# grinder neck numbers ?



## cal1956 (Jul 5, 2018)

does anyone know how big  a number 8 neck size is ?  they give the neck size in numbers not dimensions ,   and tell's me exactly nothing


----------



## joedube70 (Jul 5, 2018)

first response to a google search
http://www.onestopjerkyshop.com/faq-about-grinder-plates-and-blades/


----------



## cal1956 (Jul 5, 2018)

great link , but  the size of the neck is not given in the chart


----------



## crazymoon (Jul 5, 2018)

Cal1956, The LEM #8 grinder lists the neck diameter at 1 5/8 inches.


----------



## mosparky (Jul 5, 2018)

What are you wanting to know ? The feed neck dia, where you add meat or the diameter of the auger tube where the meat comes out ? Both can vary by manufacturer and model. The end of the auger tube is indeed recessed to accept a 1 5/8 diameter plate. That part is generally universal to all #8 grinders, wheither electric or manual. The anti-rotation detents, however may vary by brand somewhat.


----------



## cal1956 (Jul 5, 2018)

i'm looking at buying a new grinder and would like one that i can poke bigger pieces of meat into it


----------



## crazymoon (Jul 5, 2018)

C1956, Buy a #32 and you can drop LARGE chunks down the neck !


----------



## cal1956 (Jul 5, 2018)

got it !!


----------



## pc farmer (Jul 5, 2018)

I can get some measurements for ya later.  I have a 12 and a 22.   The 22 is a beast.  The 12 works for small stuff


----------



## dward51 (Jul 5, 2018)

I don't think the neck size openings are standard to the plate size.  You may have to obtain that info from the maker of the grinder you are looking at buying.  My recollection is my Kitchener #12 grinder has a smaller neck/throat opening than the #12 LEM Big Bite I just ordered.  It's not here yet so I can't measure it, but I recall last year when I was looking at them it was like 1/4 to 1/2" wider (for the LEM).  I don't think that is something they post on their mfg web sites either.  I looked at the LEM at a local store and compared it to my Kitchener.  I did not write the difference down but the LEM was wider.


----------



## cal1956 (Jul 5, 2018)

i normally grind 50-100 lbs of Boston butts at a time , it would save me a lot of time if i didn't have to cut the meat into such small pieces


----------



## dward51 (Jul 5, 2018)

cal1956 said:


> i normally grind 50-100 lbs of Boston butts at a time , it would save me a lot of time if i didn't have to cut the meat into such small pieces



Wow, then I would suggest the largest and highest quality grinder you can afford.  Something like the larger LEM Big Bite models or Weston Pro series, etc.... as the larger ones are getting into commercial quality.  Not inexpensive though and can run in the $500 to $800 range for the #22 & #32 models.  I would not go smaller than a #12 if budget is an issue (again a "good" quality #12 like above brands).  I use a #12 and just ordered a #12 LEM Big Bite (not here yet - literally ordered it on July 3rd).

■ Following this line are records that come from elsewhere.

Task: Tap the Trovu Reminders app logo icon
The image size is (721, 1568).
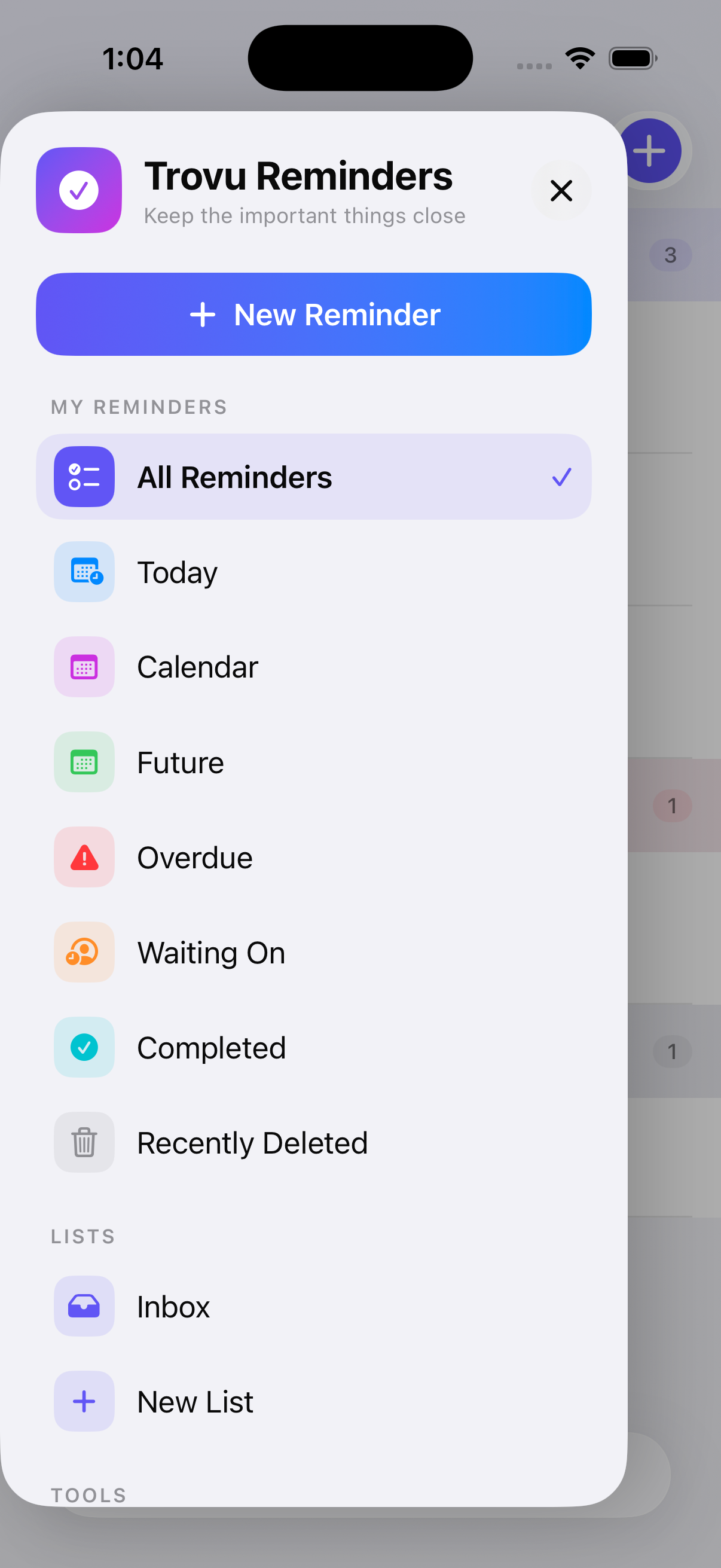Action: [x=79, y=190]
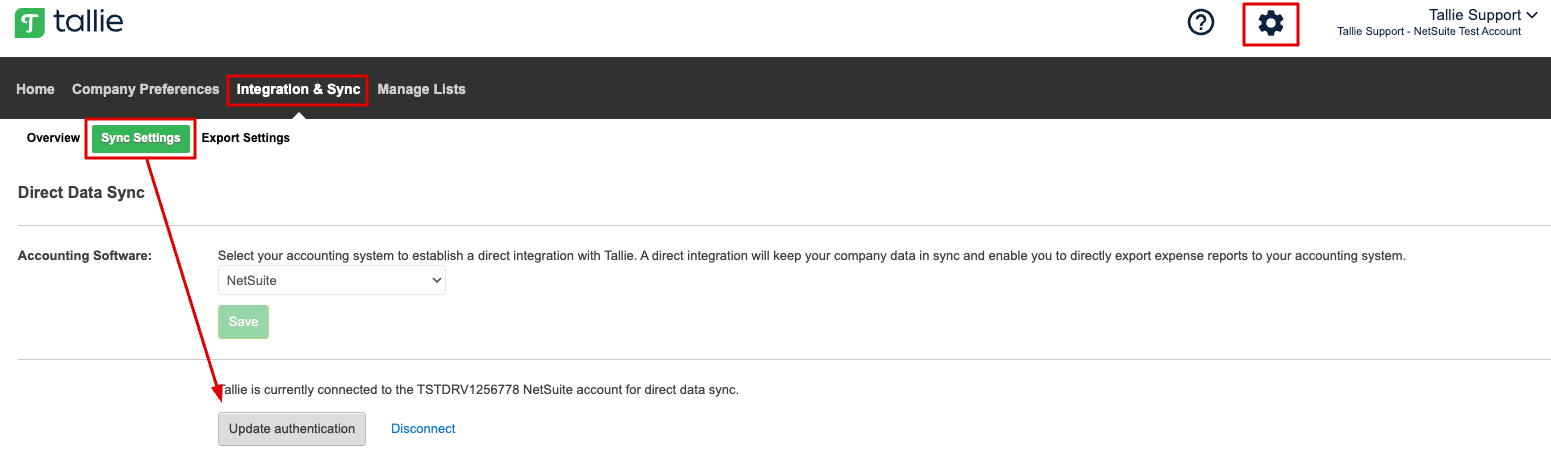Switch to the Export Settings tab
This screenshot has width=1551, height=457.
246,138
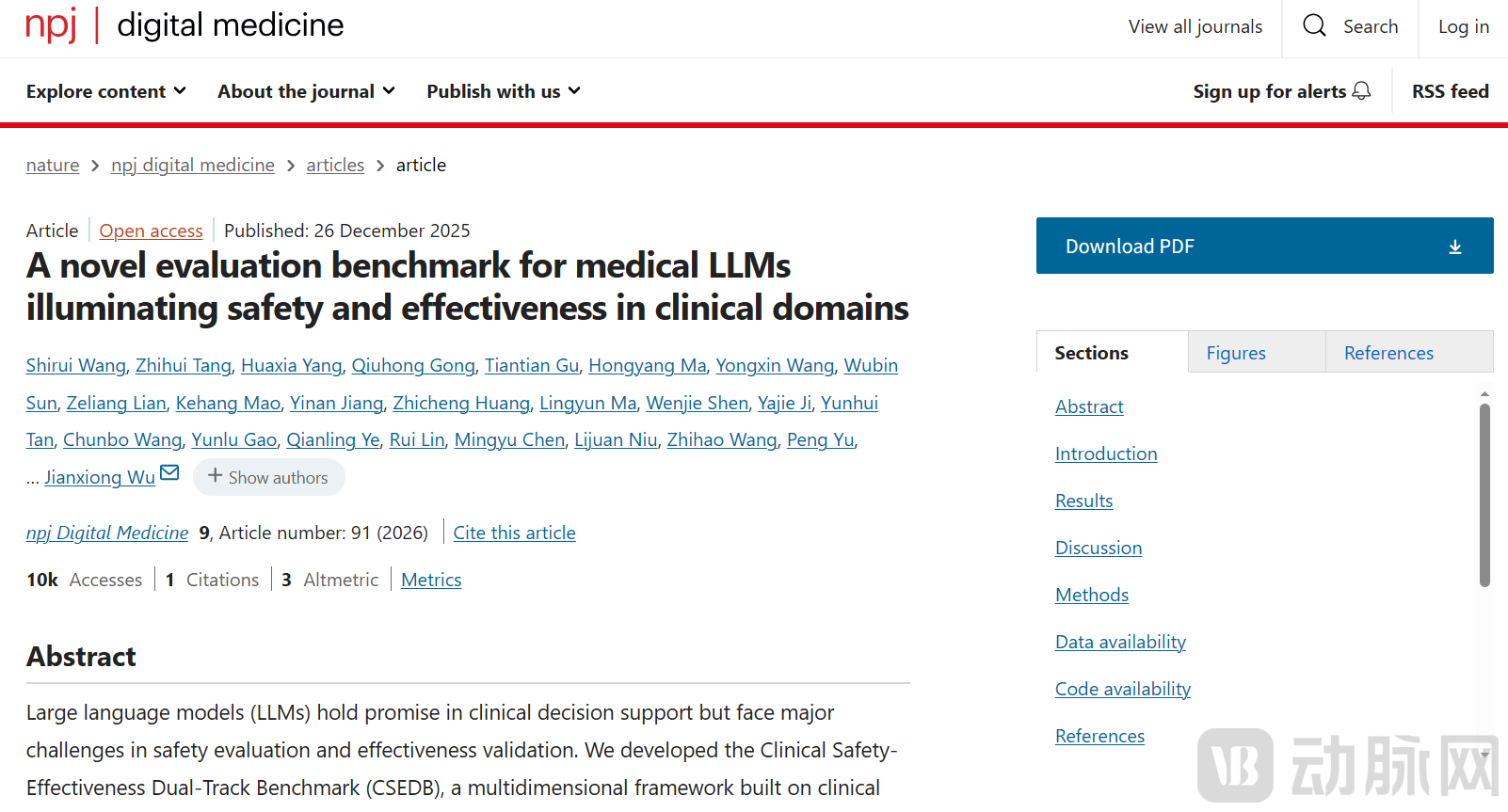Switch to the Figures tab
Viewport: 1508px width, 812px height.
(x=1235, y=353)
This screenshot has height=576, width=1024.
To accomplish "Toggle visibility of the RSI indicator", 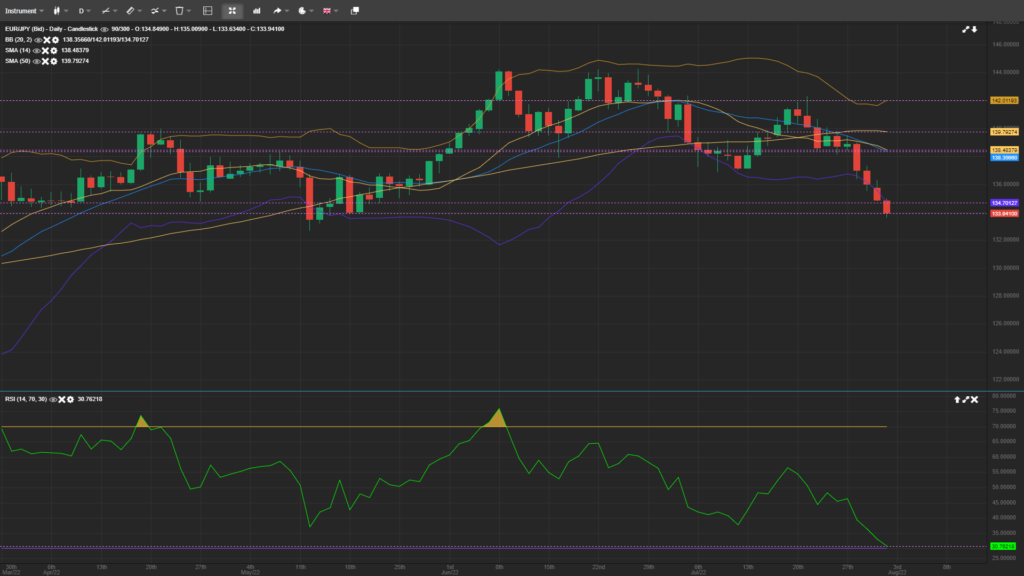I will click(53, 399).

I normally buy butts in bulk and when I de-bone them, I cut the meat into longer strips sized to fit down the throat of my grinder and then vacuum pack and freeze the strips for later use in 2.5 lb and 5 lb batches. I have bought over 100 pounds of meat on the $0.79 a pound deal, but I've never processed that much at one time, just prepped for later processing and frozen.  

I just paid $330 for my LEM #12 Big Bite on Amazon, but they are normally $449.


----------



## crazymoon (Jul 6, 2018)

C1956, I have a cabelas #32 1.5 HP grinder and it will handle 50-100 pounds with ease. Cabelas has grinder sales periodically with 100-150 dollar savings depending on the model.


----------



## cal1956 (Jul 6, 2018)

i took a picture of my grinder meat tray so you can see what i am asking about , as best that i can measure the hole size is 1 5/8 inch , i would like one that is  bigger


----------



## mosparky (Jul 6, 2018)

I think I've seen a few ad descriptions that actually tell the diameter, but you do have to read real careful. Wish I could remember where.


----------



## cal1956 (Jul 7, 2018)

i think i have it narrowed down to 2 grinders , i'll probabley buy one of them in the next month or so 
thanks for the help everyone


----------



## dward51 (Jul 7, 2018)

My LEM Big Bite #12 is supposed to be here on Monday.  I'll measure the neck and post a photo when it arrives. 

My recollection of shopping for one before is the neck opening is a good bit larger than that on my current grinder which is a Kitchener #12 from Northern Tool.  Nothing wrong with the Kitchener, I've just wanted the LEM for a long time and found a good sale price for the 4th.

The LEM #12 is advertised to be capable of grinding 11 pounds per minute, so depending on how often you do those large 100 pound batches, might work for you.  But if it's often, I would probably go larger on the grinder.


----------